Laura L. Koenig is an American linguist and speech scientist.

She is a professor of communication sciences and disorders at Adelphi University. She conducted her thesis work at Haskins Laboratories, and continues there as a Senior Scientist working on differences in laryngeal function across normal populations (men, women, and children) and on the development of speech production in children. Web of Science reports 20 papers in peer-reviewed journals, with over 200 citations. Much of her current work is conducted in collaboration with Jorge C. Lucero of the University of Brasília. She teaches courses in phonetics, linguistics, acoustics, speech science, and research design, and is an Associate Editor for speech production of the Journal of the Acoustical Society of America.

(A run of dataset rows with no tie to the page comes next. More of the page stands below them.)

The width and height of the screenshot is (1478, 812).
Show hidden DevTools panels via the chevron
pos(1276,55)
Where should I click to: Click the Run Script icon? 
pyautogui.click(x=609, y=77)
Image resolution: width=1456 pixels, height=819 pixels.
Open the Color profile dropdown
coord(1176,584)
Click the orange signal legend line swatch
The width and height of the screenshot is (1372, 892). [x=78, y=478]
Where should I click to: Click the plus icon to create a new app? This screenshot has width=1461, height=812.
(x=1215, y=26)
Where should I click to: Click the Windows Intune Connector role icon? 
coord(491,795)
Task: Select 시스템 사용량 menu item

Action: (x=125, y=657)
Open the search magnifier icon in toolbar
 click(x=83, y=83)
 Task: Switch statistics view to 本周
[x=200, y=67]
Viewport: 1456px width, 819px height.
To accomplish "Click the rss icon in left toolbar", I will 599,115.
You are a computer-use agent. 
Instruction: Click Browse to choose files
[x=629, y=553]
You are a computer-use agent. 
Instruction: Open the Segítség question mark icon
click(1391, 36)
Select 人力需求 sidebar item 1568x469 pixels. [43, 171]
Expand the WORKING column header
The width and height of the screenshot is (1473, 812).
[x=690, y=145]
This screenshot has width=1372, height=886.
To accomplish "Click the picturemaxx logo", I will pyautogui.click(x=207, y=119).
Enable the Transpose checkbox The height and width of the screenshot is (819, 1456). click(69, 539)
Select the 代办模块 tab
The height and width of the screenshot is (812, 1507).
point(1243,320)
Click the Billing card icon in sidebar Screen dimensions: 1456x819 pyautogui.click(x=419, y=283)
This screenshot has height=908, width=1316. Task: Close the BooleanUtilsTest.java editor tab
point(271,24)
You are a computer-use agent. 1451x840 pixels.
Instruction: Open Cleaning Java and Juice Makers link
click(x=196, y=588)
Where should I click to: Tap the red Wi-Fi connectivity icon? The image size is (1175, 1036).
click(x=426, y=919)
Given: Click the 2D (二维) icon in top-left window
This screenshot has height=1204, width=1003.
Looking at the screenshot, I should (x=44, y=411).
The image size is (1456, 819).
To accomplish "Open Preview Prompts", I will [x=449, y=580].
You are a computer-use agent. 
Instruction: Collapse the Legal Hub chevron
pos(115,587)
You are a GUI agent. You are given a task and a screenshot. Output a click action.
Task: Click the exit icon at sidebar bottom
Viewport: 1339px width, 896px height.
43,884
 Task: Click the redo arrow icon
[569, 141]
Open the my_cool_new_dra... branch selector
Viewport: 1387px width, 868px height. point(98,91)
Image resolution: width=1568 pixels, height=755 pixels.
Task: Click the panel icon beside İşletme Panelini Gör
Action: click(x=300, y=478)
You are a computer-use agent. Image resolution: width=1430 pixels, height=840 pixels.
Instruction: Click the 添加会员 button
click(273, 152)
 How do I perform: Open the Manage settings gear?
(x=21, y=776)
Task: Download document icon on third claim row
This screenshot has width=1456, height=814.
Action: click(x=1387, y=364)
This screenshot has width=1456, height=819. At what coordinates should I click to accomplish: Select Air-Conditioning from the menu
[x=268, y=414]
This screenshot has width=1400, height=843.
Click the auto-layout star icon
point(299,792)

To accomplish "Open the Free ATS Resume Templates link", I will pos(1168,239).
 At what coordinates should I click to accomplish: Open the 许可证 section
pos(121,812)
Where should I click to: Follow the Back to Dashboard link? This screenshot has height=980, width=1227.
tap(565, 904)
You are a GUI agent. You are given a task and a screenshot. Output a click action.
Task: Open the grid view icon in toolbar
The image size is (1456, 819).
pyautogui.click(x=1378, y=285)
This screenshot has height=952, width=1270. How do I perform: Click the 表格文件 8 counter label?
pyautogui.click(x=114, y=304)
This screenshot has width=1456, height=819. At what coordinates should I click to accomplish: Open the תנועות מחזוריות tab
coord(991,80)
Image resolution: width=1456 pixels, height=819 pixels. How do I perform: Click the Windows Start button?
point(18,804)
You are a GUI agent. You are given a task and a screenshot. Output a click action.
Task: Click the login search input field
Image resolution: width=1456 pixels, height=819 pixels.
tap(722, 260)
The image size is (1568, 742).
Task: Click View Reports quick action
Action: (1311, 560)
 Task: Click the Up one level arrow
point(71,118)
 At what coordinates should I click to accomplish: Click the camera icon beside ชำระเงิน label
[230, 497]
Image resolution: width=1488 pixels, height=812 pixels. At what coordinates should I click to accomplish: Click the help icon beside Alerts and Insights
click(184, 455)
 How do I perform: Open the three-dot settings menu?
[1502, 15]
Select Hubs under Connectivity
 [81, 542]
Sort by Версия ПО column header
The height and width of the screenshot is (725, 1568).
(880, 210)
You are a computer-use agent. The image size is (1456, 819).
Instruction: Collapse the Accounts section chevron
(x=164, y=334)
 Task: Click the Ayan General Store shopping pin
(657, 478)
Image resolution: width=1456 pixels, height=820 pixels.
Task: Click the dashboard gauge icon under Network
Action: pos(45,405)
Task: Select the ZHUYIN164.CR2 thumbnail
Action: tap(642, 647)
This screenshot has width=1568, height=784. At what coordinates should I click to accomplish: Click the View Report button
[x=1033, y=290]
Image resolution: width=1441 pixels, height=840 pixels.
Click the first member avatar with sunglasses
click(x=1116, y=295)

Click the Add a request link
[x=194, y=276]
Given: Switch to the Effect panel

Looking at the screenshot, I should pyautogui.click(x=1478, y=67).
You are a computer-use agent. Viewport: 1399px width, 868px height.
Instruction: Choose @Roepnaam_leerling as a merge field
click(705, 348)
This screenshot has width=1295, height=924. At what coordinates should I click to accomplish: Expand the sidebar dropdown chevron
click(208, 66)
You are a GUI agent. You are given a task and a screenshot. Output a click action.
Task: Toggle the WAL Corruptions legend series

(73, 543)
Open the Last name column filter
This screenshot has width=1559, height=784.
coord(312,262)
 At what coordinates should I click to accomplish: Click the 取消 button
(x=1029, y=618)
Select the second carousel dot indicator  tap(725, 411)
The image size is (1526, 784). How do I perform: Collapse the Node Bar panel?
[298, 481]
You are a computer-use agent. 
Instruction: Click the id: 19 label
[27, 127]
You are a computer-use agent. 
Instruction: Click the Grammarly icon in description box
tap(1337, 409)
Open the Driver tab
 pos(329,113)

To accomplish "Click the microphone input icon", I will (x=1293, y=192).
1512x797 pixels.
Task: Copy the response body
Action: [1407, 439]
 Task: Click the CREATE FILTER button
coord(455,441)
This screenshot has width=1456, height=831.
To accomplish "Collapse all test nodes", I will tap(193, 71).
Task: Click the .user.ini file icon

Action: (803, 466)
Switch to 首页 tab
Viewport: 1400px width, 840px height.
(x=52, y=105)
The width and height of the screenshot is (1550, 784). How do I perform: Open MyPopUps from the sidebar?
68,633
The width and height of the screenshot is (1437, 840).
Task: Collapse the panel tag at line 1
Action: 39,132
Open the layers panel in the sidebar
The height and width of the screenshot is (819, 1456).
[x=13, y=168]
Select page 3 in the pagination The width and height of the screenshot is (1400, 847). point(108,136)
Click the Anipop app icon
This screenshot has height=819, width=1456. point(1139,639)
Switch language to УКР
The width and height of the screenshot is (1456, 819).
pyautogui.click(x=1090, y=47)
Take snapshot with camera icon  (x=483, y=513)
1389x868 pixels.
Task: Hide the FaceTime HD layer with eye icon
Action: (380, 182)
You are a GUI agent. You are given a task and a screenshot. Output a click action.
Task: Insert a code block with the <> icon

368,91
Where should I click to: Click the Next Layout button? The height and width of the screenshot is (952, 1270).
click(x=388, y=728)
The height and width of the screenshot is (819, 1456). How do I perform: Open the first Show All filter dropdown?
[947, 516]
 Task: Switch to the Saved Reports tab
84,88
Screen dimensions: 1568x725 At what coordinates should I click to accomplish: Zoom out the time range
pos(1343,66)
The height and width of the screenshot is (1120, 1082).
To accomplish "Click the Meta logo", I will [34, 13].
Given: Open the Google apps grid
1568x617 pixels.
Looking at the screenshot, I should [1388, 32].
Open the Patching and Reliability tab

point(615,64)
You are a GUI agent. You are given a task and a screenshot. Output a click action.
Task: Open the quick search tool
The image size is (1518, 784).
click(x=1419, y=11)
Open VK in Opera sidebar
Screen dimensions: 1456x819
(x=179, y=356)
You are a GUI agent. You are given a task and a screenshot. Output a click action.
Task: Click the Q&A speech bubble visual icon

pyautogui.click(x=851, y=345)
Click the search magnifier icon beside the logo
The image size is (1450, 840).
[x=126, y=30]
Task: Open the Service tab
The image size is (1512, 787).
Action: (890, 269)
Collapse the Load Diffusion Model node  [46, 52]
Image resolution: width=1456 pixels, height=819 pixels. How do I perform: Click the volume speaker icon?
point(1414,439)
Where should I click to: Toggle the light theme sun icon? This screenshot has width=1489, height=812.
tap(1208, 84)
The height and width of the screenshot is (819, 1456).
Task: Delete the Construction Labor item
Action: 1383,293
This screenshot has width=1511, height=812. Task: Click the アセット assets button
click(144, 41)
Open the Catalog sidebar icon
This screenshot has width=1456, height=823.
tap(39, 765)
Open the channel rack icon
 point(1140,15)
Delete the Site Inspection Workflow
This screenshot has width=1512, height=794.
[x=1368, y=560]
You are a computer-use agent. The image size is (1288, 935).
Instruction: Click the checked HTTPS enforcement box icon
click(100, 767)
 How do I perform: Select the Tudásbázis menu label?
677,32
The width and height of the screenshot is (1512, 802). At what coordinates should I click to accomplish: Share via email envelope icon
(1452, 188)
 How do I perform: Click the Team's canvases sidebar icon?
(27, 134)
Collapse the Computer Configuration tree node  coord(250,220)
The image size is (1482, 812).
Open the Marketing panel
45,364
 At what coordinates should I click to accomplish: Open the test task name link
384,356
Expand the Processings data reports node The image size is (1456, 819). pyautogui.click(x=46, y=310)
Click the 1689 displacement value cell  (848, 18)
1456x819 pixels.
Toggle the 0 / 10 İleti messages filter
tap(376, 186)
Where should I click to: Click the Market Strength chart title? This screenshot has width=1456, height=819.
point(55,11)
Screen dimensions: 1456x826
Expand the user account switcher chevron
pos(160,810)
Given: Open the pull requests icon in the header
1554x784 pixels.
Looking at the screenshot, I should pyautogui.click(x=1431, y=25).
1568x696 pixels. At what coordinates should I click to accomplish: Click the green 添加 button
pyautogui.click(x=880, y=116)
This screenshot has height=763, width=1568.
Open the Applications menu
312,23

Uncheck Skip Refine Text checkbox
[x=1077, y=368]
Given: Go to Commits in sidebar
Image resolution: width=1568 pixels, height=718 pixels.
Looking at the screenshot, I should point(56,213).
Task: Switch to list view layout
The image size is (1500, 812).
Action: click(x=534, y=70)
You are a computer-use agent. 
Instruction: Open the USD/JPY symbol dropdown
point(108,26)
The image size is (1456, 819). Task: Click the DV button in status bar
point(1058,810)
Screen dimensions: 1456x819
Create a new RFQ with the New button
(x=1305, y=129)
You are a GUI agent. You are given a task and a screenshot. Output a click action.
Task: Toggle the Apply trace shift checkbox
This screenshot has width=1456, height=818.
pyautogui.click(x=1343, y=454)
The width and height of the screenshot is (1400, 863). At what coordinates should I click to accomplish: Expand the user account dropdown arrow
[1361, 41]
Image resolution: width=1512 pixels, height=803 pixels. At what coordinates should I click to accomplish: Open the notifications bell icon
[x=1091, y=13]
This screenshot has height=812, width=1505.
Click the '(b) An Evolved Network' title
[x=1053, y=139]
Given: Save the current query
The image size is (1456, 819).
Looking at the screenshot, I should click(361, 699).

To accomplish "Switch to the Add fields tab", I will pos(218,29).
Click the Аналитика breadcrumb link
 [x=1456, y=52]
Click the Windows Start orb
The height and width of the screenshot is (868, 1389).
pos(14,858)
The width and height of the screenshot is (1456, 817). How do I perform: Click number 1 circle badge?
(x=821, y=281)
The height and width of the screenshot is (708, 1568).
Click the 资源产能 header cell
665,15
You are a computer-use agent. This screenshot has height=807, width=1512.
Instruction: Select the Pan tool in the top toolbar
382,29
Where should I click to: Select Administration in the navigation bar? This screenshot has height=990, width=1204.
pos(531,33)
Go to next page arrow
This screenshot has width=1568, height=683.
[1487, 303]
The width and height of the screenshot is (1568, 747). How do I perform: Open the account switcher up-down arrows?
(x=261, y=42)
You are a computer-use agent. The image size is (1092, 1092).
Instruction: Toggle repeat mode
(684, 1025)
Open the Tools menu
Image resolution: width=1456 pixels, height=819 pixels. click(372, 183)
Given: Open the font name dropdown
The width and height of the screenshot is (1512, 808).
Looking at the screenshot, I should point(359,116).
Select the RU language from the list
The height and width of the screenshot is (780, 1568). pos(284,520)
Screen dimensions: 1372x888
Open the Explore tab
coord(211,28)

==Representative publications==

- Koenig, L.L (2008). "Speech production variability in fricatives of children and adults: Results of functional data analysis"
- Lucero, J. C. (2007). "On the relation of the phonation threshold lung pressure with the oscillation frequency of the vocal folds"
- Koenig, L. L. (2005). "Multidimensional analyses of voicing offsets and onsets in female speakers"
- Lucero, J. C. (2005). "Phonation thresholds as a function of laryngeal size in a two-mass model of the vocal folds"
- Lucero, J. (2004). "Simulations of temporal patterns of oral airflow in men and women using a two-mass model of the vocal folds under dynamic control"
- Koenig, L. L. (2001). "Distributional characteristics of VOT in children's voiceless aspirated stops and interpretation of developmental trends"
- Koenig, L. L. (2000). "Laryngeal factors in voiceless consonant production in men, women, and 5-year-olds"
- Lucero, J. (2000). "Time normalization of voice signals using Functional Data Analysis"
- Löfqvist, A. (1995). "Vocal tract aerodynamics in /aCa/ utterances: Measurements"
- McGowan, R. S. (1995). "Vocal tract aerodynamics in /aCa/ utterances: Simulations"

==Memberships==
She is a member of the Acoustical Society of America (ASA), American Association for the Advancement of Science (AAAS), Linguistic Society of America (LSA), and the New York State Speech-Language-Hearing Association (NYSSHLA).